- [What to work on]
a) Answer each question from the case summary below:
(i) How many days in total did the continuances granted over objection run beyond the 60-day period?
(ii) In what kind of brief did Bona argue that his trial attorney was ineffective?
(iii) Which case is cited for holding that the ineffective-assistance claim is forfeited?
b) According to the case summary below, what does the 60-day hearing requirement fail to provide for a trial court's noncompliance? List each item.

Passage for review below:

Dismissal is not required where the trial court continued mentally disordered offender’s (MDO) commitment hearing beyond the 60-day period required by Penal Code section 2966, subdivision (b). As a condition of his parole, Bona was committed to the State Department of Hospitals as an MDO (Pen. Code, § 2962). The trial court denied Bona’s petition challenging the Board of Parole Hearings’ determination that he was an MDO and required treatment. On appeal, Bona challenged the trial court’s granting, over objection, of several continuances (a total of 6 days) beyond the 60-day period in which the trial court is required to hold a hearing under section 2966, subdivision (b). Held: Affirmed. Section 2996, subdivision (b) provides no penalty, sanction, or other consequence for a trial court’s noncompliance with its requirement that a hearing be held on a petition within 60 days; the time line is directory only. Thus, any violation of the 60-day hearing requirement does not render a commitment invalid unless it results in a due process violation. Determining whether a due process violation has occurred requires a balancing of any prejudicial effect of the delay against the justification for the delay. Except where the delay is lengthy, prejudice will not be presumed. Bona failed to show there was any prejudice from the continuance. There was no abuse of discretion

Trial counsel did not provide ineffective assistance by failing to seek writ relief from the challenged continuances. In a supplemental brief, Bona argued his trial attorney was ineffective in failing to seek writ relief from the challenged continuances. This claim is forfeited because it was not raised in the opening brief (citing People v. Rangel (2016) 64 Cal.4th 1192). In any event, it is difficult to prevail on an appellate claim of ineffective assistance of counsel because the record rarely reflects the absence of a tactical purpose for the challenged act or omission, or that there could be no satisfactory explanation for the decision. Bona’s argument that the standard of review (i.e., no showing of prejudice required) would have been more favorable to him had counsel sought pretrial writ relief is unsupported by the speedy trial authorities he cites. This is because Penal Code section 2996, subdivision (b) does not provide any penalty or sanction for noncompliance with its 60-day hearing requirement. Any violation of that time line does not render the proceeding invalid unless it amounts to a due process violation, which, in cases involving a relatively brief delay, defendant must demonstrate. Bona has not shown prejudice or that the continuances impaired his ability to present a defense.

End of Passage for review.
Data excerpts below:

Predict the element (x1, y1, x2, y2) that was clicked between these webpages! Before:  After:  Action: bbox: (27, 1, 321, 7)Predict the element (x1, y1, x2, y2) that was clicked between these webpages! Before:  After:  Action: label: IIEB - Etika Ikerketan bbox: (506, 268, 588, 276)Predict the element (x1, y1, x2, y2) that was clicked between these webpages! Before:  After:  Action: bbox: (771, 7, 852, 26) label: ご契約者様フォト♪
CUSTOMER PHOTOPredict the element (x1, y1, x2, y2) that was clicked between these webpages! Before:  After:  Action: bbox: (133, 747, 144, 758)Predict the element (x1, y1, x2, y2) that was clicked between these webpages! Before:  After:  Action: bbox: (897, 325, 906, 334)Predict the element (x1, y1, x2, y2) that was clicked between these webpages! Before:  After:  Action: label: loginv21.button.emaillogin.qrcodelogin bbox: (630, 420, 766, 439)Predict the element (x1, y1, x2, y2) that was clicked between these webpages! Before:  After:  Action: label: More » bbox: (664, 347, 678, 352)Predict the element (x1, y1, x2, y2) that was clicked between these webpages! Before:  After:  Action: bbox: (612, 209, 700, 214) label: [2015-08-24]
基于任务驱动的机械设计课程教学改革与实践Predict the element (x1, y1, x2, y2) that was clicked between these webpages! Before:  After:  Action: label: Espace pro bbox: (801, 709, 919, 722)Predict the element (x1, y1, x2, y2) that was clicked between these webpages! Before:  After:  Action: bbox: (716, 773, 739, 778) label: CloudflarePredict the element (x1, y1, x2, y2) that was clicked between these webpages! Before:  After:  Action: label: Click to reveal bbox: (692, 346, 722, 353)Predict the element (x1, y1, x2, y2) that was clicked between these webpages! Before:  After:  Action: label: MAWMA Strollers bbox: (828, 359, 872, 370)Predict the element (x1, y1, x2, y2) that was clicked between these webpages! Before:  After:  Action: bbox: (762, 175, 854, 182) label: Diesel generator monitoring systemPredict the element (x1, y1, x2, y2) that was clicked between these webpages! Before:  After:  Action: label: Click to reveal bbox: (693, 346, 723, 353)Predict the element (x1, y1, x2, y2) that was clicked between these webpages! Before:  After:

End of Data excerpts.

- [Answers to the tasks]
a)
(i) 6 days
(ii) A supplemental brief
(iii) People v. Rangel (2016) 64 Cal.4th 1192

b)
Penalty
Sanction
Other consequence